Routine cold storage leads to hyperacute graft loss in pig-to-primate kidney xenotransplantation; hypothermic machine perfusion may be preferred preservation modality in xenotransplantation

Abstract

Xenotransplantation (XTx) is an increasingly realistic solution to the organ shortage. Clinical XTx may require off-site procurement in a designated pathogen free (DPF) facility necessitating a period of cold ischemic time during transportation. This study evaluates the impact of different kidney preservation strategies on early graft function in pig-to-baboon XTx in a series of eight cases of pig-to-baboon xenotransplantation performed after five hours of cold ischemic time and compares these results to six cases of pig-to-baboon xenotransplantation performed with minimal ischemic time. Our data indicates that porcine kidneys appear to be particularly sensitive to IRI after cold preservation, especially across xenogeneic barriers, and routine static cold storage leads to hyperacute graft loss even in recipients with low levels of preformed antibodies. Hypothermic machine perfusion minimizes IRI and may prevent early xenograft loss.

Figure 1. Representative images of kidney xenografts with 5-hours CIT after reperfusion with low immunological risk (A and B) and high risk (C and D).

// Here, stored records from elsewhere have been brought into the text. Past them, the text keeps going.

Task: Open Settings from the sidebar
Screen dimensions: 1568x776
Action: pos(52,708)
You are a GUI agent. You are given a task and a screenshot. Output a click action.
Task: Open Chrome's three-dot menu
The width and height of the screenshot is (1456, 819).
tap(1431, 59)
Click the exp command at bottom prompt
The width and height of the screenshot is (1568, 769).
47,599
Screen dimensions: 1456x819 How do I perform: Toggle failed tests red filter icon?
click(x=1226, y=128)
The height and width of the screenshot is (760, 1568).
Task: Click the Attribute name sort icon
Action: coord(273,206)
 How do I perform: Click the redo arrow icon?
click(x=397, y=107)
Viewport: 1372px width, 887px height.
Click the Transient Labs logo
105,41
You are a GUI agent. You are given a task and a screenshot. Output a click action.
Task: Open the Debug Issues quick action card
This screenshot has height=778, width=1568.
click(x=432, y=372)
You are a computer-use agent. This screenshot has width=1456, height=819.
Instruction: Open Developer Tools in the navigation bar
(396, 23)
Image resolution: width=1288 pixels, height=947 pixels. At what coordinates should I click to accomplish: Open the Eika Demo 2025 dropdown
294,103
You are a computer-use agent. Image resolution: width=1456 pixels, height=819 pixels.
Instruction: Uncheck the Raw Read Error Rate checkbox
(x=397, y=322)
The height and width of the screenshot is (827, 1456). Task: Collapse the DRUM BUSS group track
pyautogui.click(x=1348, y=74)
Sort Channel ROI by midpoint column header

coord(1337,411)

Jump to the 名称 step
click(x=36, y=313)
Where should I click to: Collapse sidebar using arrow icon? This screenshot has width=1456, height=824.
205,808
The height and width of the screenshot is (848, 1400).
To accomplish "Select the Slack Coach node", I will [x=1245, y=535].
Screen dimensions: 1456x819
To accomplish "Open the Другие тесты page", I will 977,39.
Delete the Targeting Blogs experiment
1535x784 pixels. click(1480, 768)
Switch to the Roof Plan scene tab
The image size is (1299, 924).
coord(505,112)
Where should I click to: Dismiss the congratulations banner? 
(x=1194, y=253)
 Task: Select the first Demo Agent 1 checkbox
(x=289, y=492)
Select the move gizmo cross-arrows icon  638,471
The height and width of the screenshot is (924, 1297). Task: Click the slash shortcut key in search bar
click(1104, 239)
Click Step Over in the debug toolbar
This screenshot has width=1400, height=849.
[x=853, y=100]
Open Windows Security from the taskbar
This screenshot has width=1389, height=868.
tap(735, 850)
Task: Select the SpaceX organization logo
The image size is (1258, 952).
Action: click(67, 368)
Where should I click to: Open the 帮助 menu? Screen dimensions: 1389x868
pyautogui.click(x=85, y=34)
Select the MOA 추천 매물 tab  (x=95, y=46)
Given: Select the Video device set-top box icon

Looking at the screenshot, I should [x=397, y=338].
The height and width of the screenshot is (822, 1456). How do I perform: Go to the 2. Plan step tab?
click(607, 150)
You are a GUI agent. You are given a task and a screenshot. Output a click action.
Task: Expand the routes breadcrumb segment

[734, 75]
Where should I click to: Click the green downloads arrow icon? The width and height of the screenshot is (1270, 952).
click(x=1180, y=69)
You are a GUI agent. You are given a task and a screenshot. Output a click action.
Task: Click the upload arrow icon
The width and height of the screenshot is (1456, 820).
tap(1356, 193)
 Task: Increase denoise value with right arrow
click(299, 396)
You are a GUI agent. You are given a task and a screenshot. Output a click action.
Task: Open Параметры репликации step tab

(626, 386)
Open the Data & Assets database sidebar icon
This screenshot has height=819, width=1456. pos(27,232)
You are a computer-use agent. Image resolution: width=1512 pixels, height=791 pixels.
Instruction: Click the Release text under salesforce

(A) SCS-preserved kidney with low risk looked healthy immediately following reperfusion but subsequently exhibited mottling that progressed to diffuse discoloration in 1 hour post-reperfusion (B) The graft preserved using HMP were reperfused without clinically apparent changes. (C) SCS-preserved graft with high risk showed severe discoloration in 1 hour post-reperfusion. (D) A graft preserved using HMP looked healthy immediately following reperfusion but lost function in 2 hours.

Figure 2. Histopathological findings of the kidney xenografts with 5-hours CIT.

(A) SCS-preserved kidney (low risk) showed extensive hemorrhage and hemostasis one hour after reperfusion (hematoxylin and eosin (H&E) staining). (B) HMP-preserved kidney (H&E) did not show significant pathological changes one hour after reperfusion. (C and D) In high-risk cases, severe interstitial hemorrhages were observed in both SCS- and HMP-preserved xenografts.

Figure 3. Complement (C3) deposition on immunofluorescence staining.

Notable deposition of C3, indicating complement activation, was observed in SCS-preserved kidneys, but not in HMP-preserved kidneys.

Figure 4. Cell infiltration immunohistochemistry in the kidney xenografts with 5-hours CIT.

SCS-preserved kidneys in 2 hours post-reperfusion had significantly higher infiltration of myeloperoxidase (MPO) positive neutrophils compared with HMP-preserved kidneys. There was no significant difference in CD56-positive cells (NK cells) and CD68-positive cells (macrophages) between SCS- and HMP-preserved kidneys in 1 hour after transplantation.

Figure 5. Transcriptional landscape of reperfused kidney xenografts by preservation strategy.

Differential expression (x-axis) and significance (y-axis) of DSP genes between HMP (right) and SCS (left) regions of interest. P values were computed using the Wald test from the DESeq2 standard workflow and adjusted for multiple testing with the Benjamini-Hochberg approach.

Figure 6. Spatially resolved B-HOT gene set enrichment of reperfused kidney xenografts by preservation strategy.

Scaled single sample gene set enrichment scores for nine pathways defined by the Banff 2019 Meeting Report. Comparisons between HMP and SCS preservation are shown for combined (pooled), glomerular, and tubulointerstitial regions of interest for each pathway. P values were computed using the two-sided Wilcoxon rank-sum (Mann-Whitney U) test and adjusted for multiple testing with the Benjamini-Hochberg approach (***, P < 0.001; **, P < 0.01; *, P < 0.05; not significant, n.s.).